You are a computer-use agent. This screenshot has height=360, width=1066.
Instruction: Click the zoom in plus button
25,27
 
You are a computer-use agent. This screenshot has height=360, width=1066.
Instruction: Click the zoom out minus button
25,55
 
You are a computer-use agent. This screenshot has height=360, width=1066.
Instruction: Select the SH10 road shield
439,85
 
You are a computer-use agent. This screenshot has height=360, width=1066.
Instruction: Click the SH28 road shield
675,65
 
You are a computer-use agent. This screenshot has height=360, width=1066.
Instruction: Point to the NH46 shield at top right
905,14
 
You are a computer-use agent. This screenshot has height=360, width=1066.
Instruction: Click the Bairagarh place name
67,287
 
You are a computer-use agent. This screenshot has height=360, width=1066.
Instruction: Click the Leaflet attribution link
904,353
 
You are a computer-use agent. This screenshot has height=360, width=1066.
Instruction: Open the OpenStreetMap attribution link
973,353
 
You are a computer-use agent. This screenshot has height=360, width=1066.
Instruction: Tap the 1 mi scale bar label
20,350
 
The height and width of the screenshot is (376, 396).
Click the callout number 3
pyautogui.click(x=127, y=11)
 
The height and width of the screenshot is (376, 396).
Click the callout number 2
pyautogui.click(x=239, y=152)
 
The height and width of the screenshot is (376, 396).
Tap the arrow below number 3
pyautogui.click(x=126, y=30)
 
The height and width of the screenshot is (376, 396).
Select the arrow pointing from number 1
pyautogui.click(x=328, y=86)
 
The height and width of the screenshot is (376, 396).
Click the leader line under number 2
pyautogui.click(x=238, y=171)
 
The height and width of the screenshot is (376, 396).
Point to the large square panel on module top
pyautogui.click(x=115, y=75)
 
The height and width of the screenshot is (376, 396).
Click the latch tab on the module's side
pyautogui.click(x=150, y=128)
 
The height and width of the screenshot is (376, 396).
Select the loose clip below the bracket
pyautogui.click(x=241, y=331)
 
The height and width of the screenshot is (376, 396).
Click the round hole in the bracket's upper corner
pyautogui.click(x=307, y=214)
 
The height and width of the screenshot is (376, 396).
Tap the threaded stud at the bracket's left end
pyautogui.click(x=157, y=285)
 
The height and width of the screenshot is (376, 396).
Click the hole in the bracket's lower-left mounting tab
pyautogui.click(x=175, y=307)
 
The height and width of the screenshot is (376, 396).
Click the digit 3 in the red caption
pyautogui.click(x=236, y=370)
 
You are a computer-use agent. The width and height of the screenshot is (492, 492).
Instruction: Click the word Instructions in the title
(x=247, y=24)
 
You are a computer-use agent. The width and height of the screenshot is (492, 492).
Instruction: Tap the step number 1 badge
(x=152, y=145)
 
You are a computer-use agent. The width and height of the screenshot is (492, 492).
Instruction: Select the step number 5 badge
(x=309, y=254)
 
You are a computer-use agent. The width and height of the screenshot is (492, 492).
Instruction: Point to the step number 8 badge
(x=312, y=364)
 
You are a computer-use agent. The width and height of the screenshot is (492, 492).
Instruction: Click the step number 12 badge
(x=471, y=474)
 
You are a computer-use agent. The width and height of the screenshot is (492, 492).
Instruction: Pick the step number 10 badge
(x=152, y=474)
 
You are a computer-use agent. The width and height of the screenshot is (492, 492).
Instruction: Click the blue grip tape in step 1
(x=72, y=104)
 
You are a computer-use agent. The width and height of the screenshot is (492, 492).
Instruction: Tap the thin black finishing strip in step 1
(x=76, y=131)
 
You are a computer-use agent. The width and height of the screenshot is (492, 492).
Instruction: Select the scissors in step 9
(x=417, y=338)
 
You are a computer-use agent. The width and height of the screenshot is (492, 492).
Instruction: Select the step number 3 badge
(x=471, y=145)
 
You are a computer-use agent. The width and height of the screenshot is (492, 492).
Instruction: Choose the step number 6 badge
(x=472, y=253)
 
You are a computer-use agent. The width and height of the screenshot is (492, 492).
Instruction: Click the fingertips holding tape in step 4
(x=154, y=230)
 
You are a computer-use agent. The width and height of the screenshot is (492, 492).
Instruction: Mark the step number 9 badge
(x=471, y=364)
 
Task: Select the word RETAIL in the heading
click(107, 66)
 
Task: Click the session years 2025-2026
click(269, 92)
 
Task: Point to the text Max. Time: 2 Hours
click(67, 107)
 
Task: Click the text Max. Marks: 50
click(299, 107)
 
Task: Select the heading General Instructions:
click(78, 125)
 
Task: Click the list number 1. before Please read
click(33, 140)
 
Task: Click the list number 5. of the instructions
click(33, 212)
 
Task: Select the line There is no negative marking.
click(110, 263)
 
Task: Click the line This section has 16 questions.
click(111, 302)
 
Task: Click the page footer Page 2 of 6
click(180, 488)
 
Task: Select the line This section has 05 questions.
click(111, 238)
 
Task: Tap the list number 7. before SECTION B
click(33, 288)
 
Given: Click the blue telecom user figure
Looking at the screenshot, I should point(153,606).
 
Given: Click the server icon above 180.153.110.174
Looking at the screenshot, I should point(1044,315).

______

Rewrite all of the rows above, swapping every "road shield" for "route marker" and leaving everything else untouched.

You are a computer-use agent. This screenshot has height=360, width=1066.
Instruction: Click the zoom in plus button
25,27
 
You are a computer-use agent. This screenshot has height=360, width=1066.
Instruction: Click the zoom out minus button
25,55
 
You are a computer-use agent. This screenshot has height=360, width=1066.
Instruction: Select the SH10 route marker
439,85
 
You are a computer-use agent. This screenshot has height=360, width=1066.
Instruction: Click the SH28 route marker
675,65
 
You are a computer-use agent. This screenshot has height=360, width=1066.
Instruction: Point to the NH46 shield at top right
905,14
 
You are a computer-use agent. This screenshot has height=360, width=1066.
Instruction: Click the Bairagarh place name
67,287
 
You are a computer-use agent. This screenshot has height=360, width=1066.
Instruction: Click the Leaflet attribution link
904,353
 
You are a computer-use agent. This screenshot has height=360, width=1066.
Instruction: Open the OpenStreetMap attribution link
973,353
 
You are a computer-use agent. This screenshot has height=360, width=1066.
Instruction: Tap the 1 mi scale bar label
20,350
 
The height and width of the screenshot is (376, 396).
Click the callout number 3
pyautogui.click(x=127, y=11)
 
The height and width of the screenshot is (376, 396).
Click the callout number 2
pyautogui.click(x=239, y=152)
 
The height and width of the screenshot is (376, 396).
Tap the arrow below number 3
pyautogui.click(x=126, y=30)
 
The height and width of the screenshot is (376, 396).
Select the arrow pointing from number 1
pyautogui.click(x=328, y=86)
 
The height and width of the screenshot is (376, 396).
Click the leader line under number 2
pyautogui.click(x=238, y=171)
 
The height and width of the screenshot is (376, 396).
Point to the large square panel on module top
pyautogui.click(x=115, y=75)
 
The height and width of the screenshot is (376, 396).
Click the latch tab on the module's side
pyautogui.click(x=150, y=128)
 
The height and width of the screenshot is (376, 396).
Select the loose clip below the bracket
pyautogui.click(x=241, y=331)
 
The height and width of the screenshot is (376, 396).
Click the round hole in the bracket's upper corner
pyautogui.click(x=307, y=214)
 
The height and width of the screenshot is (376, 396).
Tap the threaded stud at the bracket's left end
pyautogui.click(x=157, y=285)
 
The height and width of the screenshot is (376, 396).
Click the hole in the bracket's lower-left mounting tab
pyautogui.click(x=175, y=307)
 
The height and width of the screenshot is (376, 396).
Click the digit 3 in the red caption
pyautogui.click(x=236, y=370)
 
You are a computer-use agent. The width and height of the screenshot is (492, 492).
Instruction: Click the word Instructions in the title
(x=247, y=24)
 
You are a computer-use agent. The width and height of the screenshot is (492, 492).
Instruction: Tap the step number 1 badge
(x=152, y=145)
 
You are a computer-use agent. The width and height of the screenshot is (492, 492).
Instruction: Select the step number 5 badge
(x=309, y=254)
 
You are a computer-use agent. The width and height of the screenshot is (492, 492).
Instruction: Point to the step number 8 badge
(x=312, y=364)
 
You are a computer-use agent. The width and height of the screenshot is (492, 492).
Instruction: Click the step number 12 badge
(x=471, y=474)
 
You are a computer-use agent. The width and height of the screenshot is (492, 492).
Instruction: Pick the step number 10 badge
(x=152, y=474)
 
You are a computer-use agent. The width and height of the screenshot is (492, 492).
Instruction: Click the blue grip tape in step 1
(x=72, y=104)
 
You are a computer-use agent. The width and height of the screenshot is (492, 492).
Instruction: Tap the thin black finishing strip in step 1
(x=76, y=131)
 
You are a computer-use agent. The width and height of the screenshot is (492, 492).
Instruction: Select the scissors in step 9
(x=417, y=338)
 
You are a computer-use agent. The width and height of the screenshot is (492, 492).
Instruction: Select the step number 3 badge
(x=471, y=145)
 
You are a computer-use agent. The width and height of the screenshot is (492, 492).
Instruction: Choose the step number 6 badge
(x=472, y=253)
 
You are a computer-use agent. The width and height of the screenshot is (492, 492).
Instruction: Click the fingertips holding tape in step 4
(x=154, y=230)
 
You are a computer-use agent. The width and height of the screenshot is (492, 492).
Instruction: Mark the step number 9 badge
(x=471, y=364)
 
Task: Select the word RETAIL in the heading
click(107, 66)
 
Task: Click the session years 2025-2026
click(269, 92)
 
Task: Point to the text Max. Time: 2 Hours
click(67, 107)
 
Task: Click the text Max. Marks: 50
click(299, 107)
 
Task: Select the heading General Instructions:
click(78, 125)
 
Task: Click the list number 1. before Please read
click(33, 140)
 
Task: Click the list number 5. of the instructions
click(33, 212)
 
Task: Select the line There is no negative marking.
click(110, 263)
 
Task: Click the line This section has 16 questions.
click(111, 302)
 
Task: Click the page footer Page 2 of 6
click(180, 488)
 
Task: Select the line This section has 05 questions.
click(111, 238)
 
Task: Tap the list number 7. before SECTION B
click(33, 288)
 
Given: Click the blue telecom user figure
Looking at the screenshot, I should point(153,606).
 
Given: Click the server icon above 180.153.110.174
Looking at the screenshot, I should point(1044,315).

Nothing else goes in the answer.